Trump planea nuevas barreras a la adquisición de empresas y a la fuga de tecnología hacia China


RT  -   25 jun 2018 14:39 GMT

Las empresas con al menos un 25% de participación china no podrían comprar compañías de ciertas industrias clave bajo posibles nuevas regulaciones justificadas por la amenaza a la seguridad nacional.


El presidente Donald Trump pretende limitar las inversiones chinas en compañías estadounidenses y evitar la fuga de tecnología de sectores clave mediante la introducción de nuevas regulaciones. Sobre esto informa The Wall Street Journal citando a fuentes cercanas a las negociaciones respectivas.

En concreto, el Departamento del Tesoro planea prohibir que las empresas tanto públicas como privadas con al menos un 25% de participación china —o incluso con menos en casos concretos— adquieran compañías norteamericanas involucradas en la denominada 'tecnología industrial significativa'.

Como complemento, el Consejo Nacional de Seguridad y el Departamento de Comercio de EE.UU. planean "mejorar" los controles de exportación con el fin de evitar que ese tipo de tecnologías abandone el país en dirección a China, señalan las fuentes.

Para este cometido, Trump planearía hacer uso del Acta de Poderes Económicos por Emergencia Internacional (IEEPA, por sus siglas en inglés), una ley federal adoptada en 1977 que le autorizaría a regular el comercio tras declarar una emergencia nacional en respuesta a "cualquier amenaza inusual y extraordinaria a EE.UU. que tenga origen extranjero".

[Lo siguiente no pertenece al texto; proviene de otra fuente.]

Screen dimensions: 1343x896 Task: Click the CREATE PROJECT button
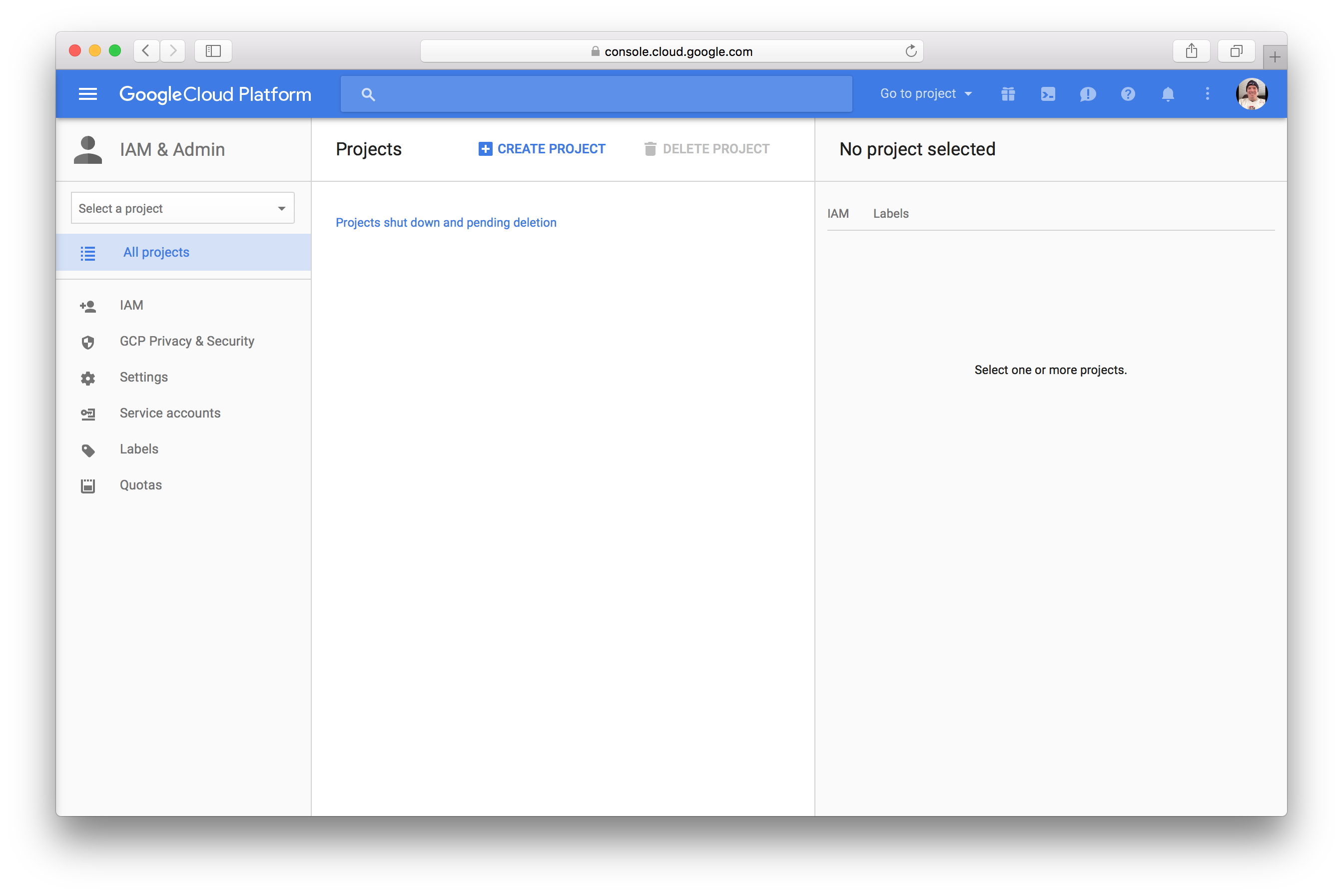pyautogui.click(x=542, y=148)
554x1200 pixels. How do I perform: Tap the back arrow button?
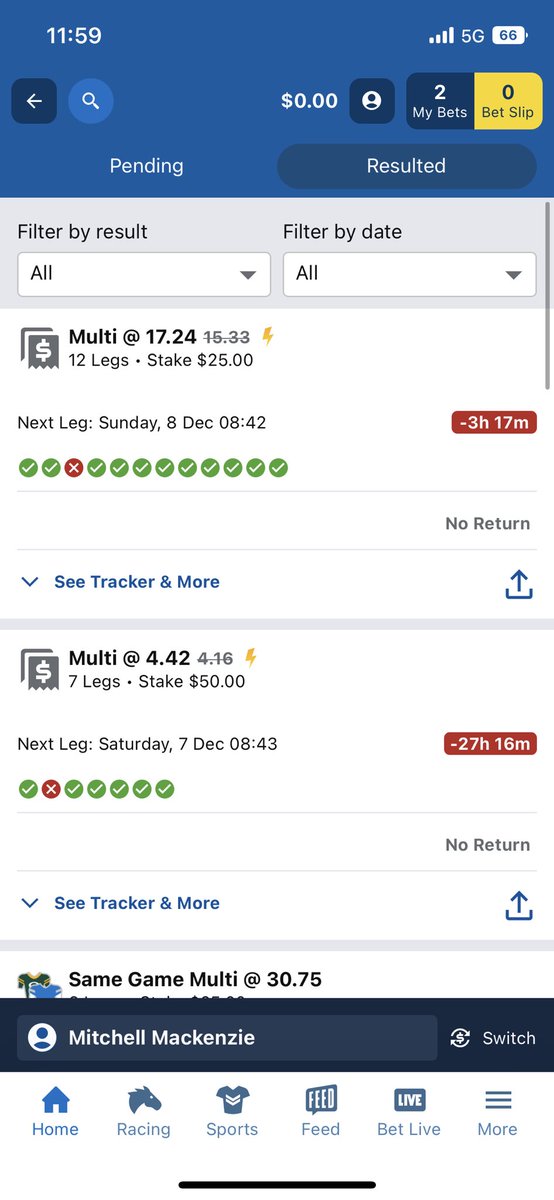34,101
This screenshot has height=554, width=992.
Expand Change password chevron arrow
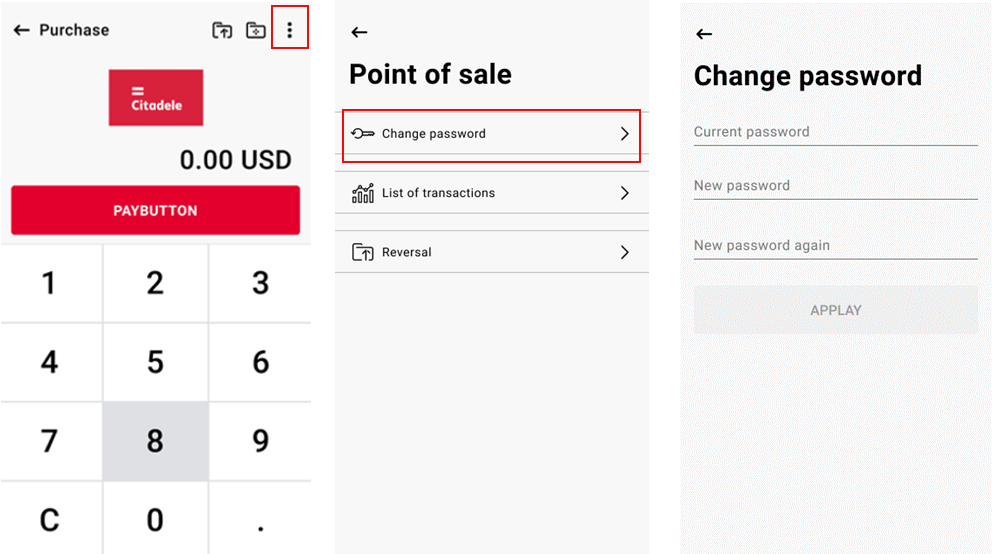point(624,133)
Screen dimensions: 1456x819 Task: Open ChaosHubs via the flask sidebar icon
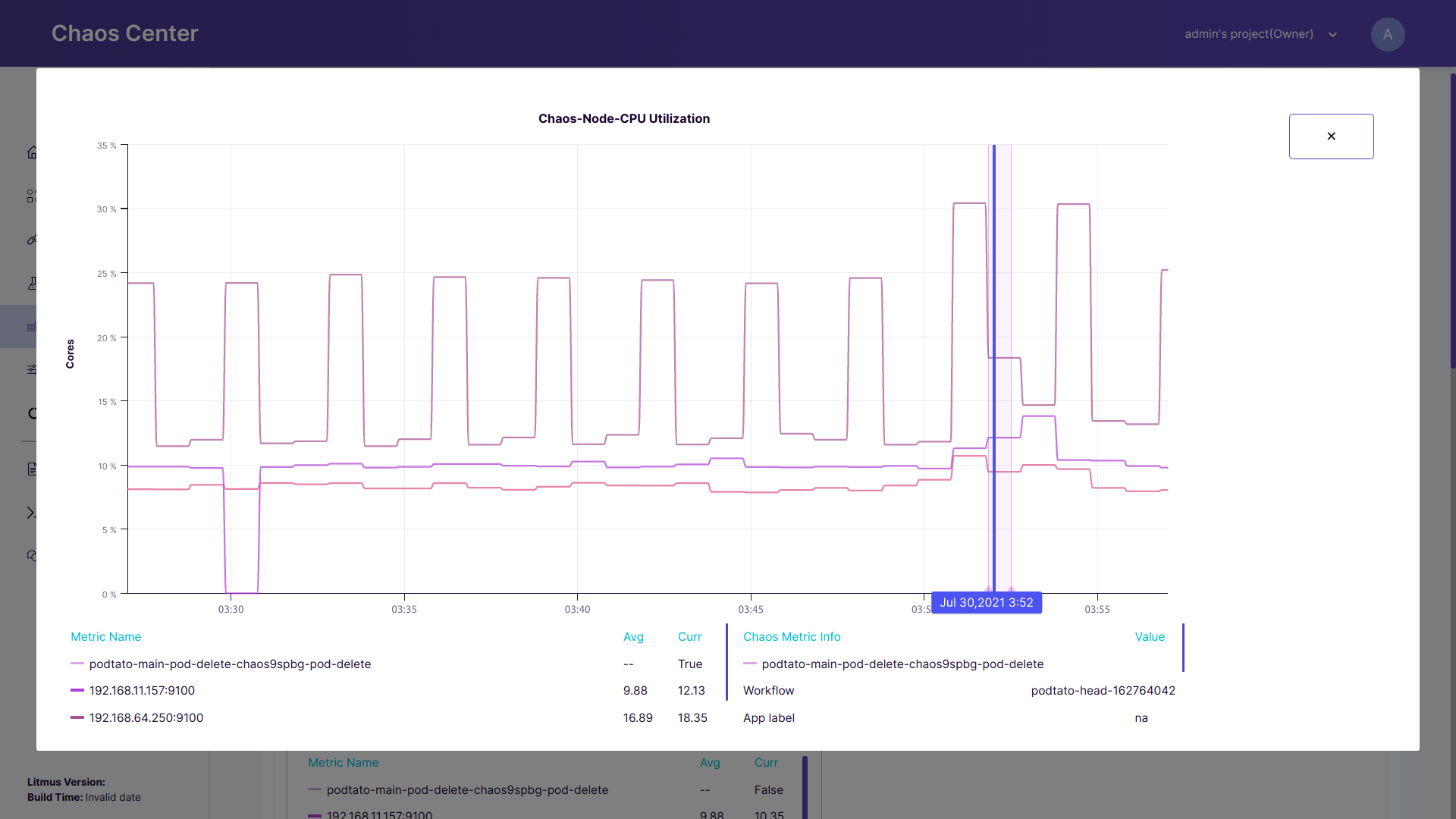[33, 283]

No obstante, de acuerdo con las fuentes, los representantes de la industria estadounidense tendrán la oportunidad de hacer sus comentarios antes de que las nuevas reglas entren en vigencia. Trascendió además que no se disolverán los contratos que empresas chinas ya hayan realizado, pero sí afectarían sus futuras inversiones en EE.UU.

Las nuevas regulaciones estarían destinadas a contrarrestar el ambicioso plan llamado 'Hecho en China 2025', mediante el que Pekín pretende colocarse a la vanguardia tecnológica en áreas como las innovaciones manufactureras, las tecnologías de la información y las tecnologías verdes. Se prevé que las exportaciones relacionadas con esos sectores sean particularmente vigiladas por las nuevas restricciones de Trump.